L’agroforesterie, proposée par Agropoplar, comprend diverses formes d’intégration des arbres et des cultures, telles que la culture intercalaire entre des rangées d’arbres, des arbres dispersés ou des forêts. En outre, les arbres de plantation aident à restaurer la biodiversité dans les paysages agricoles tout en augmentant la fertilité des sols et la capacité de faire face aux changements climatiques, générant ainsi des revenus plus élevés. Les rangées de peupliers sur les terres agricoles sont un excellent exemple de tels systèmes d’exploitation. Ils augmentent la biodiversité et, en générant des récoltes de bois (bois de chauffage et autres utilisations), diversifient les ressources et augmentent les revenus.

En revanche, selon le Circularity Gap Report (2019), le bois suscite de plus en plus d’intérêt en tant qu’élément structurel dans la construction, car contrairement à l’acier et au béton, le bois est neutre ou négatif en carbone et plus facile à recycler et à réutiliser. En conséquence, l’industrie s’intéresse de plus en plus au bois d’œuvre, ce qui génère une pression croissante sur les forêts naturelles. Les essences endogènes d’arbres à croissance rapide, tels que le peuplier, peuvent apporter une réponse durable à ce problème.

En ce sens, Gallego explique qu’Agropoplar propose de créer un réseau d’essais de systèmes d’agroforesterie silvo-arables (SAS) composés de cultures et de peupliers sélectionnés pour la durabilité environnementale dans les cinq pays du bassin méditerranéen déjà mentionnés. De plus, il est proposé de collecter les données expérimentales obtenues et de promouvoir la dynamique de développement des zones rurales en évaluant l’impact sur la biodiversité, les services agro et écosystémiques et la rentabilité des plantations de peupliers SAS. Appliquer également des outils et méthodologies avancés basés sur les techniques de spectrométrie acoustique et infrarouge pour la classification du bois de peuplier agroforestier pour les arbres sur pied et en laboratoire.

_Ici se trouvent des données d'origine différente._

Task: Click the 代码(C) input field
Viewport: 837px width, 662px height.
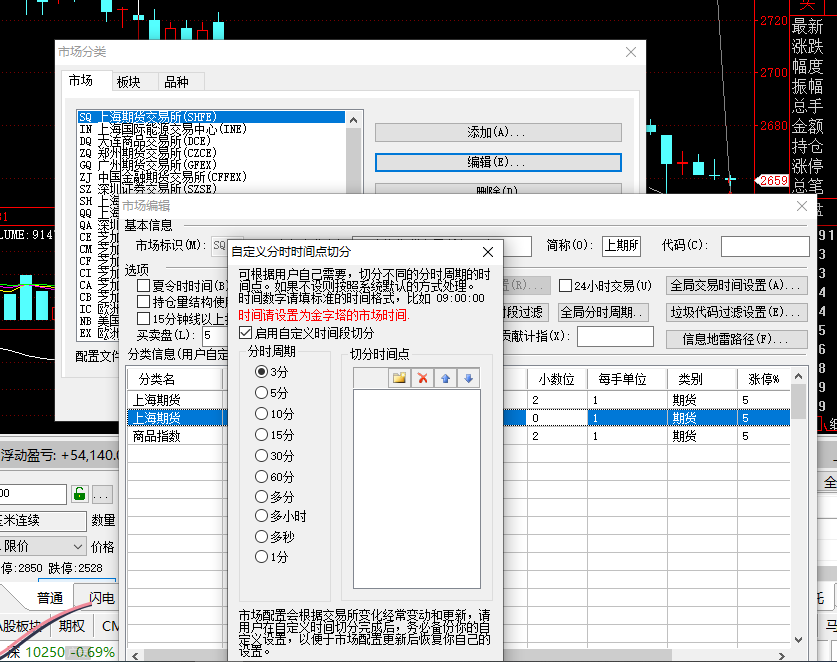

Enfin, un autre des objectifs du projet est d’accroître la valeur du bois issu des plantations SAS dans une perspective d’économie circulaire; développer et mettre en œuvre une campagne de marketing qui informe des avantages du peuplier SAS et transférer les connaissances acquises aux pays méditerranéens disposant de ressources en bois limitées.